The Securities and Exchange Board of India (SEBI) has approved a series of significant reforms aimed at enhancing the investment
framework and regulatory landscape. The board meeting, held on Monday, saw the introduction of a new asset class for high-risk profile investors, relaxed regulations for mutual funds, and streamlined processes for handling intermediary violations. However, the meeting was notably silent on the ongoing controversy surrounding SEBI Chairperson Madhabi Puri Buch.
The board’s decision to introduce a new asset class is seen as a move to bridge the gap between mutual funds and portfolio management
services, offering greater flexibility in asset construction for high-risk investors. This new asset class is expected to attract a segment of investors looking for more tailored investment options, thereby boosting market participation and liquidity.
In addition to the new asset class, SEBI has relaxed certain regulations for mutual funds. These changes are aimed at making mutual funds
more accessible and attractive to retail investors. The board has also approved measures to streamline the process for handling violations by intermediaries, ensuring quicker resolution and enforcement of regulatory norms.
Despite these significant developments, the board did not address the allegations against Chairperson Madhabi Puri Buch. The controversy
stems from accusations of conflict of interest and improper conduct, which have been a point of contention in the financial community. Critics argue that SEBI’s silence on the matter undermines its commitment to transparency and accountability.

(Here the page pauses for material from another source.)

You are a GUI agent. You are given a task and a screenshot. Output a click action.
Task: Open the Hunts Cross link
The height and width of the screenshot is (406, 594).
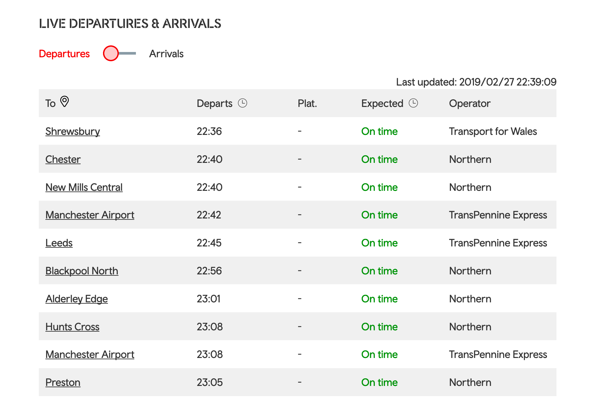point(72,327)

The allegations against Buch include claims that she and her husband had investments in offshore funds controlled by Vinod Adani, the
brother of Adani Group Chairman Gautam Adani. These funds were allegedly used to manipulate stock prices of Adani Group’s listed entities in India.
Additionally, it is alleged that SEBI amended rules related to real estate investment trusts (REITs) in a manner that benefited Blackstone, where Buch’s husband was a senior advisor.
Further complicating the situation, the Congress party has accused Buch of trading in listed securities and selling employee stock options
from her previous employer, ICICI Bank, during her term at SEBI. They also allege that she made money through her advisory firm, which offered consultancy services to listed companies, thereby breaching SEBI’s conflict of interest policy.
The controversy has sparked a debate within the financial community about the need for greater oversight and transparency in regulatory
bodies. Some experts argue that SEBI’s failure to address the allegations against its chairperson could erode investor confidence and harm the regulator’s credibility.
While the board’s silence on the Buch controversy was notable, the meeting did result in several other important decisions. SEBI
approved 17 proposals aimed at enhancing the investment framework and regulatory landscape. These include measures to reduce the time for IPO listings from six days to three, making additional disclosures mandatory for certain foreign portfolio investors (FPIs), and providing board representation for retail investors in REITs and infrastructure investment trusts (InvITs).
The board also approved changes to the rules governing primary and secondary markets, mutual funds, and FPIs. These changes are
expected to improve market efficiency and investor protection. However, there was no announcement related to the derivatives segment, which had been keenly awaited by market participants.
The SEBI board meeting has thus resulted in a mix of significant regulatory reforms and lingering controversy. While the approved
measures are expected to enhance the investment landscape, the unresolved allegations against Chairperson Madhabi Puri Buch continue to cast a shadow over the regulator’s commitment to transparency and accountability.